This exercise needs the complete data reproduced exactly.

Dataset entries
________________________________________
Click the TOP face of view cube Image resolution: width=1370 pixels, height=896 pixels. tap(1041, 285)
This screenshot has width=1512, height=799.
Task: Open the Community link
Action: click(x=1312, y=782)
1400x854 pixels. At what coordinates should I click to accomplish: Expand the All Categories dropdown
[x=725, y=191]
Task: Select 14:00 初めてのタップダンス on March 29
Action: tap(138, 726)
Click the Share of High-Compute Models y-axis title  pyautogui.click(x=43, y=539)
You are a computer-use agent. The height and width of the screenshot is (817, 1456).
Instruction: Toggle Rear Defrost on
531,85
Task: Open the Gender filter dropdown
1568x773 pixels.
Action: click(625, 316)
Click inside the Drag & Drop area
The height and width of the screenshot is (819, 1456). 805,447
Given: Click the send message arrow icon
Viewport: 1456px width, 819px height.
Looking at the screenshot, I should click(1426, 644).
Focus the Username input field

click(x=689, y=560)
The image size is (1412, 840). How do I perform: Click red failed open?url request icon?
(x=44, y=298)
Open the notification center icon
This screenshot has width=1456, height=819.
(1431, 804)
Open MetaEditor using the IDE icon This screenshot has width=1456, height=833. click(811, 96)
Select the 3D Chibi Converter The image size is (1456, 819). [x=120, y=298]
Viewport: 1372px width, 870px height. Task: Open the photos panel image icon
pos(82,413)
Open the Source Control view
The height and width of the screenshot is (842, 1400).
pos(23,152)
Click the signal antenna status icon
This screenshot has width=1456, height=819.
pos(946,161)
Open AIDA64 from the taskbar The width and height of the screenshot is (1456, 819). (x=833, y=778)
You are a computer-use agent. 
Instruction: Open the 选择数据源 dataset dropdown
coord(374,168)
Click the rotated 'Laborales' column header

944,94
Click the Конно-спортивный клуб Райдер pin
________________________________________
--- Solution for this problem ---
Click the TOP face of view cube Image resolution: width=1370 pixels, height=896 pixels. tap(1041, 285)
This screenshot has width=1512, height=799.
Task: Open the Community link
Action: click(x=1312, y=782)
1400x854 pixels. At what coordinates should I click to accomplish: Expand the All Categories dropdown
[x=725, y=191]
Task: Select 14:00 初めてのタップダンス on March 29
Action: tap(138, 726)
Click the Share of High-Compute Models y-axis title  pyautogui.click(x=43, y=539)
You are a computer-use agent. The height and width of the screenshot is (817, 1456).
Instruction: Toggle Rear Defrost on
531,85
Task: Open the Gender filter dropdown
1568x773 pixels.
Action: click(625, 316)
Click inside the Drag & Drop area
The height and width of the screenshot is (819, 1456). 805,447
Given: Click the send message arrow icon
Viewport: 1456px width, 819px height.
Looking at the screenshot, I should click(1426, 644).
Focus the Username input field

click(x=689, y=560)
The image size is (1412, 840). How do I perform: Click red failed open?url request icon?
(x=44, y=298)
Open the notification center icon
This screenshot has width=1456, height=819.
(1431, 804)
Open MetaEditor using the IDE icon This screenshot has width=1456, height=833. click(811, 96)
Select the 3D Chibi Converter The image size is (1456, 819). [x=120, y=298]
Viewport: 1372px width, 870px height. Task: Open the photos panel image icon
pos(82,413)
Open the Source Control view
The height and width of the screenshot is (842, 1400).
pos(23,152)
Click the signal antenna status icon
This screenshot has width=1456, height=819.
pos(946,161)
Open AIDA64 from the taskbar The width and height of the screenshot is (1456, 819). (x=833, y=778)
You are a computer-use agent. 
Instruction: Open the 选择数据源 dataset dropdown
coord(374,168)
Click the rotated 'Laborales' column header

944,94
Click the Конно-спортивный клуб Райдер pin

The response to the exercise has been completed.